**TASK INSTRUCTIONS**.
Two lines below mark the span: the one containing "1983 (767, 688)" and the one containing "Burgundy Reds (438, 237)". Set down both, plus every line between, exactly as they stand, and nothing else.

**Collected data entries**.

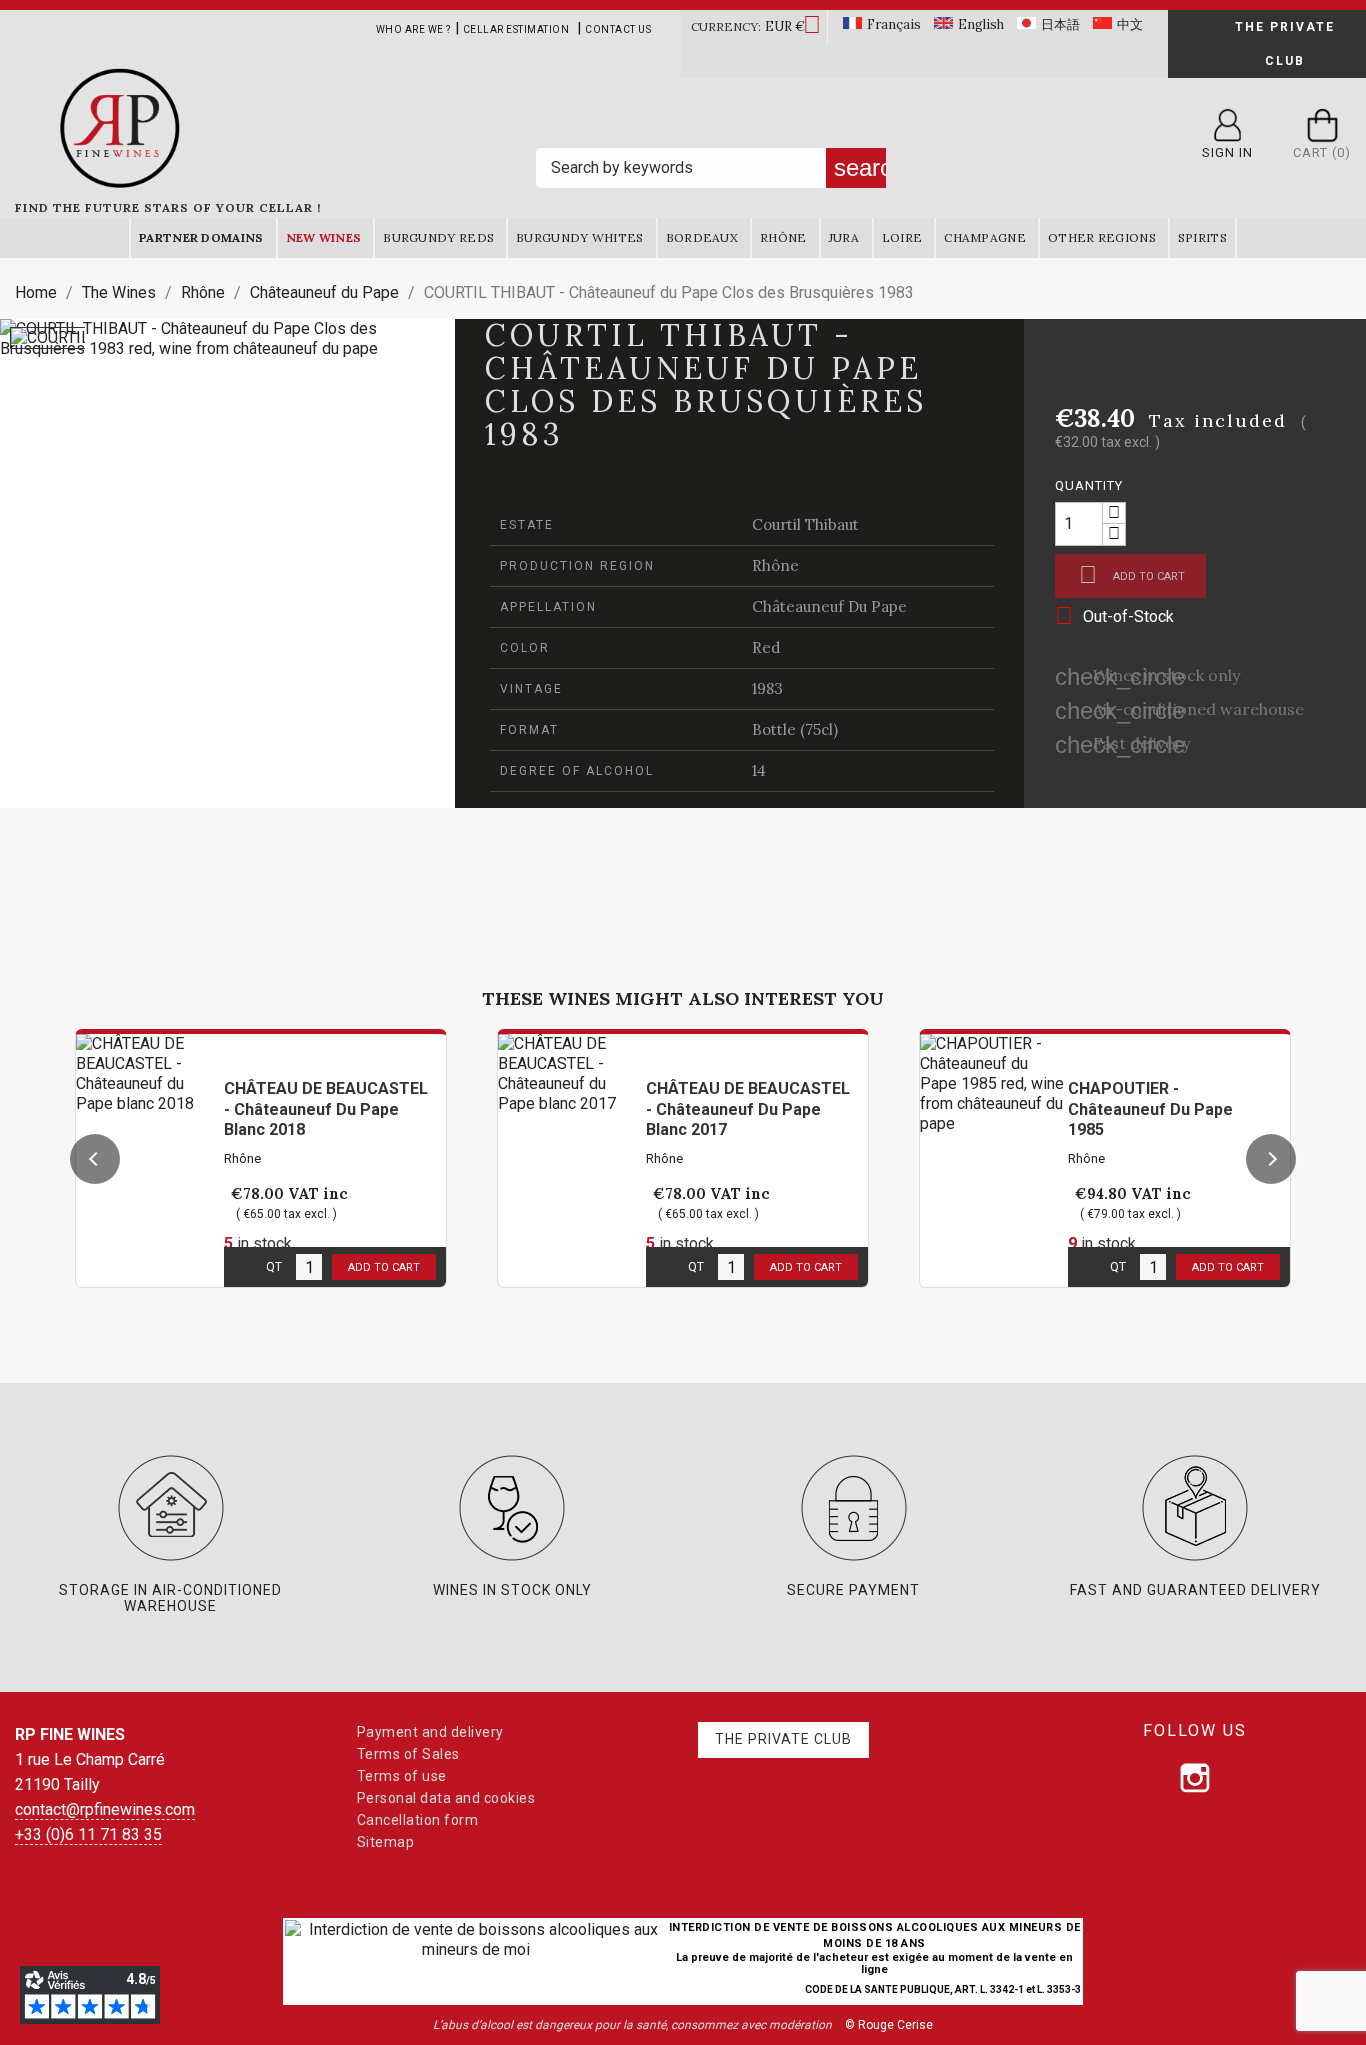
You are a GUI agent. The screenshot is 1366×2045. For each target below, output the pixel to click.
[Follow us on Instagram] (1195, 1778)
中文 (1130, 24)
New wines (324, 237)
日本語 (1060, 24)
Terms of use (402, 1776)
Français (894, 24)
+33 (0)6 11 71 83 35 (88, 1834)
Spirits (1202, 237)
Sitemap (386, 1842)
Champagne (985, 237)
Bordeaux (702, 237)
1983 (767, 688)
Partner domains (201, 237)
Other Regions (1102, 237)
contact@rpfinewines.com (105, 1809)
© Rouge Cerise (889, 2025)
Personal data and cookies (446, 1798)
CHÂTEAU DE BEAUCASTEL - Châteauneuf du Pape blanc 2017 (748, 1109)
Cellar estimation (516, 29)
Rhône (783, 237)
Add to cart (1132, 574)
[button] (95, 1159)
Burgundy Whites (580, 237)
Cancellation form (418, 1820)
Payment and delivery (430, 1732)
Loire (902, 237)
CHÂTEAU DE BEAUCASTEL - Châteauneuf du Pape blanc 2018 (326, 1109)
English (981, 24)
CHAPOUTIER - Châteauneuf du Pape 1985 (1150, 1109)
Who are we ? (413, 29)
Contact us (618, 29)
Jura (844, 237)
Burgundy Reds (438, 237)
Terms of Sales (408, 1754)
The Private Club (1285, 44)
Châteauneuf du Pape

**FINISHED EXERCISE**.
1983 (767, 688)
Partner domains (201, 237)
Other Regions (1102, 237)
contact@rpfinewines.com (105, 1809)
© Rouge Cerise (889, 2025)
Personal data and cookies (446, 1798)
CHÂTEAU DE BEAUCASTEL - Châteauneuf du Pape blanc 2017 (748, 1109)
Cellar estimation (516, 29)
Rhône (783, 237)
Add to cart (1132, 574)
[button] (95, 1159)
Burgundy Whites (580, 237)
Cancellation form (418, 1820)
Payment and delivery (430, 1732)
Loire (902, 237)
CHÂTEAU DE BEAUCASTEL - Châteauneuf du Pape blanc 2018 (326, 1109)
English (981, 24)
CHAPOUTIER - Châteauneuf du Pape 1985 (1150, 1109)
Who are we ? (413, 29)
Contact us (618, 29)
Jura (844, 237)
Burgundy Reds (438, 237)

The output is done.